“Tis the season to feel guilty, tra-la-la la la” – welcome to January. The manufacturers of sweet and fatty foods are counting their takings from Christmas, and while they’re having a break another crowd of salespeople come along to take advantage of what the last lot made their profit from. Join the gym! Start that (strangely expensive) diet! Get yourself in shape!
So – we pay to eat and drink too much, and then we pay again to try and recover from the after effects. I think there’s something odd – even wrong – going on here. Big companies work really hard to tempt us, to get under our defences, to entice us into buying things we know aren’t good for us, but it’s each of us as individuals who takes the blame for giving into temptation. Compare that with the story in the Garden of Eden: Adam and Eve suffer the consequences of eating the apple, but the serpent has a pretty hard time of it as well.

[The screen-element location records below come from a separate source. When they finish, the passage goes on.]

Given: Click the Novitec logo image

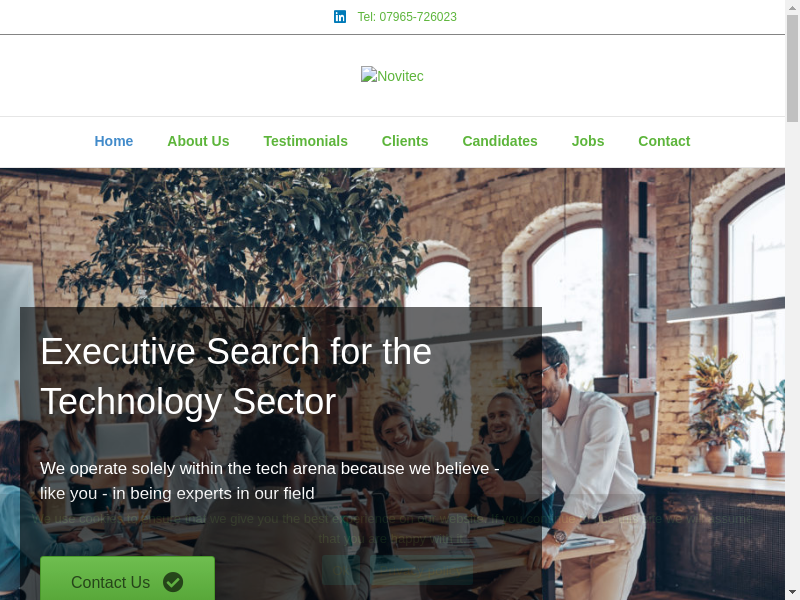Looking at the screenshot, I should tap(392, 76).
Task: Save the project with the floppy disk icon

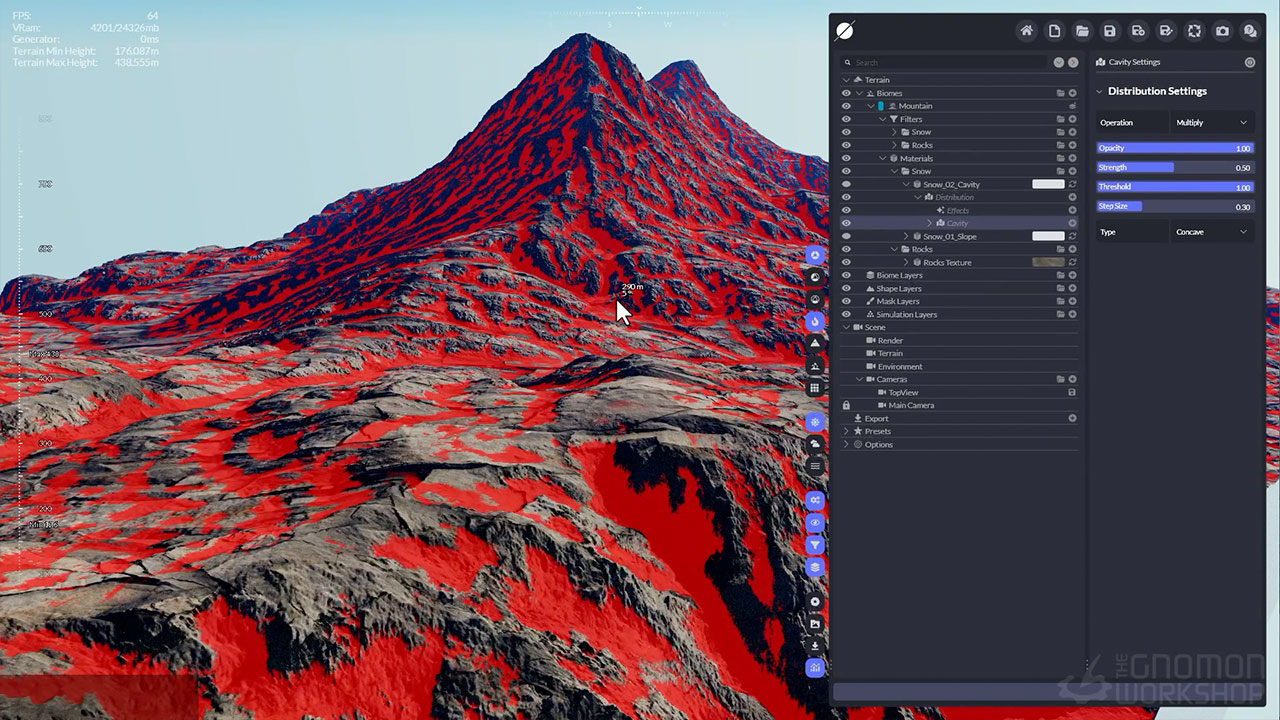Action: click(x=1110, y=31)
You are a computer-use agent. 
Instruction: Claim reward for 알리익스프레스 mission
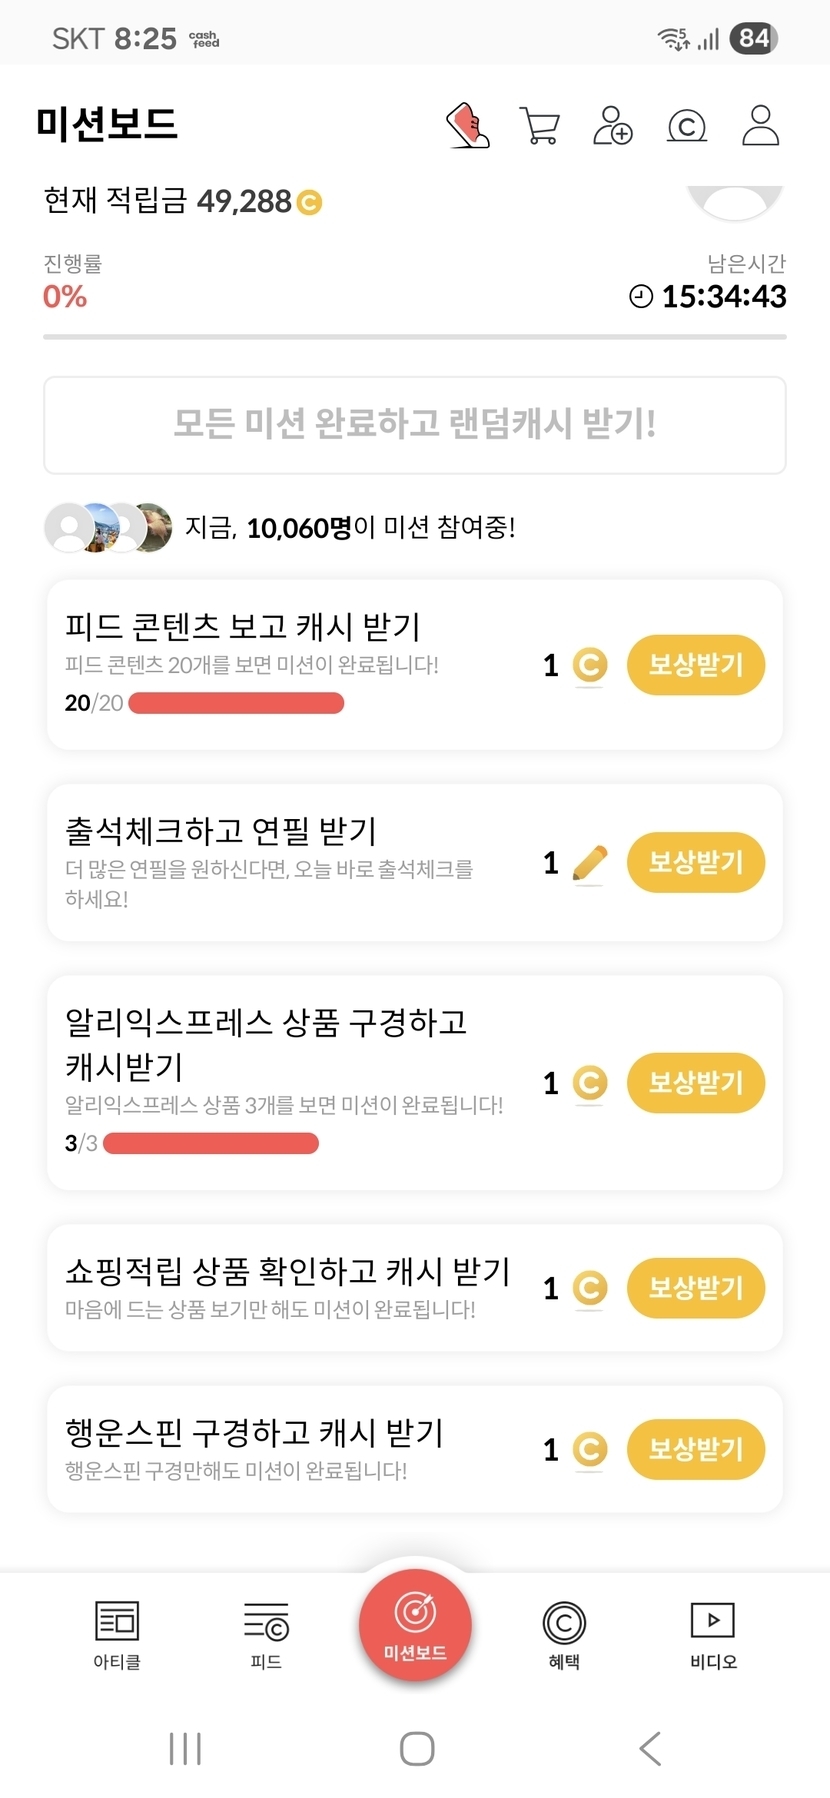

We live in a strangely unbalanced society. Most of the power is held by organisations, public and private; but all the responsibility seems to land on us as individuals. The answer to every problem is we should learn to do better. No wonder a lot of us end up feeling guilty, all too aware that we’re trying really hard and still we haven’t turned into the wonderful people we see in the TV adverts.
Yes, we do all have responsibility for our own actions. But that’s not the end of the story. We human beings aren’t solitary animals: we naturally live in community, and we’re influenced by each other. The choices we make about how we live our lives will always reflect the things we’ve heard, what we see others doing, the messages we get from our society about what’s the right or wrong thing to do. In an age of mass communication, a huge amount of it advertising, all of us are being bombarded with messages which aim to make a profit for the companies behind the ads. They aren’t so bothered about whether it’s really the best thing for you to do, or buy.
So how do we resist? Well, I think that’s one of the things churches are for. Churches should be places in which we hear a different sort of message, in which we support each other into ways of living which are healthier and happier. Contrary to what a lot of people think, mostly outside the church but some inside, churches should be places not of guilt but of love and forgiveness. The church tells a different story, a good news story about each of us in which we’re not left to our own devices to save ourselves, but given the gift of God’s Holy Spirit to bind us together into one body, the body of Christ. That’s a body with space for all of us, a body in which we are formed together into the image of Christ. That’s something a gym membership can’t promise!